Maßgeblicher Zeitpunkt für die Sach- und Rechtslage bei Rundfunkbeitragsbescheiden sind Beginn und Ende der Beitragspflicht gemäß § 2 Abs. 1 und 2 Satz 1 RBStV. Das ist hier der Zeitraum vom 01.09.2013 bis 31.07.2015. Der Beklagte hat allerdings Änderungen der maßgeblichen Sach- und Rechtslage bis zum Abschluss des Verwaltungsverfahrens zu berücksichtigen (BVerwG, Urteil vom 30.10.2019 - 6 C 10/18 -, juris, Rn. 10 m.w.N.). Entscheidend sind danach die Vorschriften des Rundfunkbeitragsstaatsvertrages (RBStV) in der Fassung des Neunzehnten Rundfunkänderungsstaatsvertrages und des entsprechenden niedersächsischen Gesetzes vom 08.03.2016 (Nds. GVBl. 2016, S. 58).

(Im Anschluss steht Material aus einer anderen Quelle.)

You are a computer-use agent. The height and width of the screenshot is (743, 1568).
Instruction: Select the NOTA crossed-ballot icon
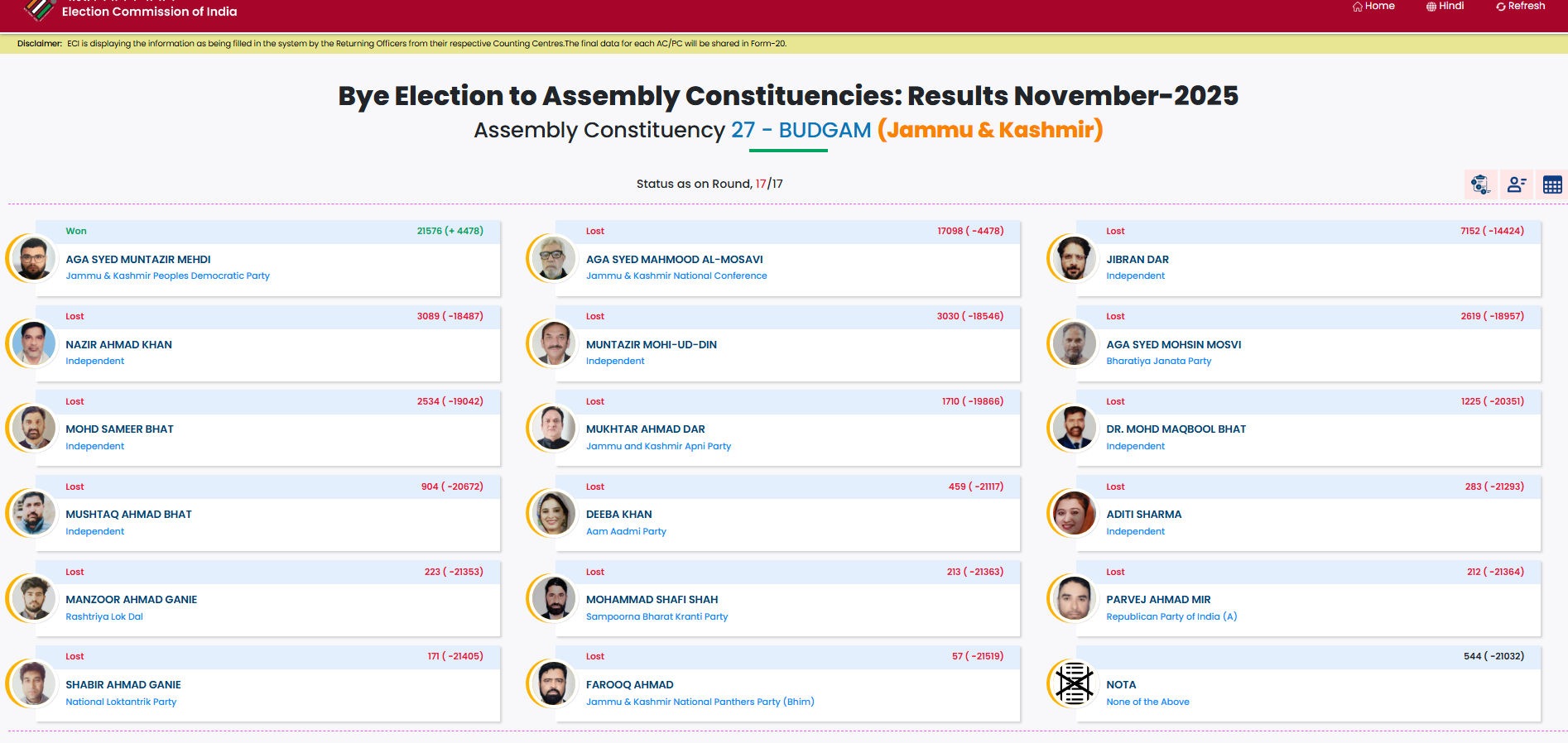pos(1073,684)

Der Rundfunkbeitrag begegnet keinen verfassungs- oder europarechtlichen Bedenken (vgl. Urteil der Kammer vom 25.01.2019 - 2 A 266/188 -, n.v.; Nds. OVG, Beschluss vom 23.07.2015 - 4 LA 231/15 - zur verfassungsrechtlichen und EuGH, Urteil vom 13.12.2018 - C-492/17 - zur europarechtlichen Beurteilung sowie BVerwG, Urteil vom 18.03.2016 - 6 C 6/15 -; Beschluss vom 25.01.2018 - 6 B 38/18 -; OVG Koblenz, Beschluss vom 01.03.2018 - 7 A 11938/17 -; BVerfG, Urteil vom 18.07.2018 - 1 BvR 1675/16 u.a. - zu beiden Aspekten; Fundstellen jeweils juris). Das Bundesverfassungsgericht ist inzwischen dazu übergegangen, weiterhin erhobene Verfassungsbeschwerden nicht zur Entscheidung anzunehmen und eine Missbrauchsgebühr anzudrohen (vgl. Beschluss vom 10.02.2020 - 1 BvR 168/20 -, juris). Es ist in der Rechtsprechung zudem geklärt, dass die Rundfunkanstalten den Rundfunkbeitrag selbst festsetzen und vollstrecken dürfen (BGH, Beschlüsse vom 11.06.2015 - I ZB 64/14 - und vom 21.10.2015 - I ZB 6/15 -, die anderslautenden Ausgangsentscheidungen des LG Tübingen, Beschlüsse vom 19.05.2014 - 5 T 81/14 - und vom 08.01.2015 - 5 T 296/14 - aufhebend; Fundstellen jeweils juris).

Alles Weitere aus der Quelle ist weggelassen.